::: Data provided
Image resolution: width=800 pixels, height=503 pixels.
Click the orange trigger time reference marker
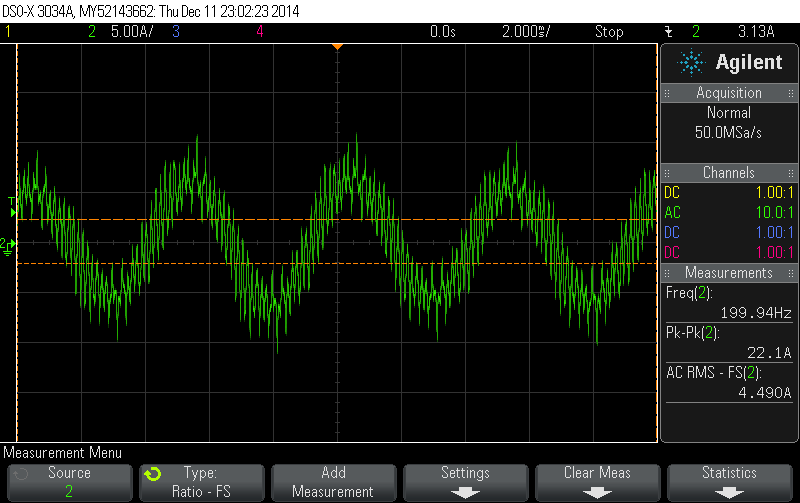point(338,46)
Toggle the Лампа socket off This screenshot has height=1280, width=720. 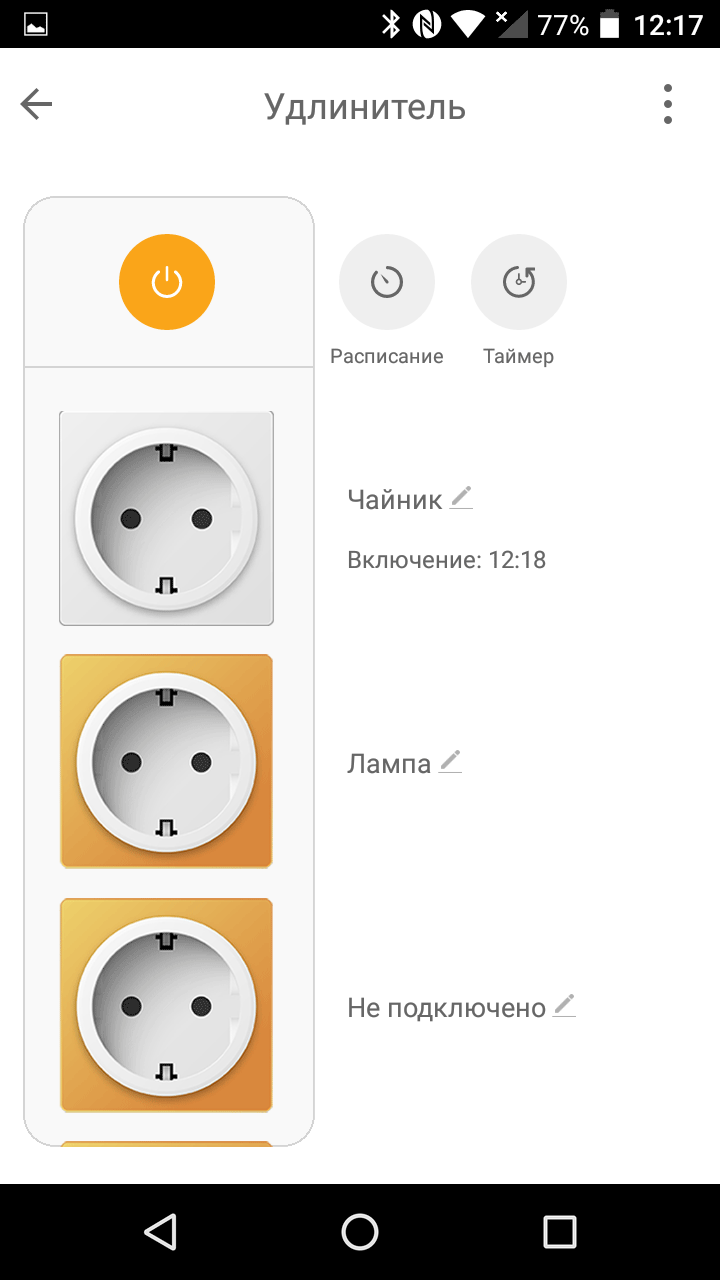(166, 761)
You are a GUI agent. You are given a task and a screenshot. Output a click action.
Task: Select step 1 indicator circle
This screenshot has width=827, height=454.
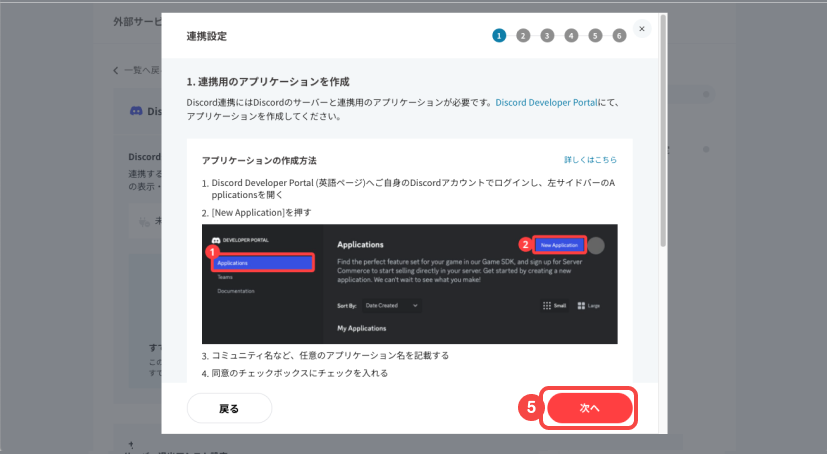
::::::
§ **Given instruction**: Copy the material from the line containing "You are a GUI" through the end of the material, leaving the pictures out of your answer.

§ **Task output**:
You are a GUI agent. You are given a task and a screenshot. Output a click action.
Task: Select step 1 indicator circle
This screenshot has width=827, height=454.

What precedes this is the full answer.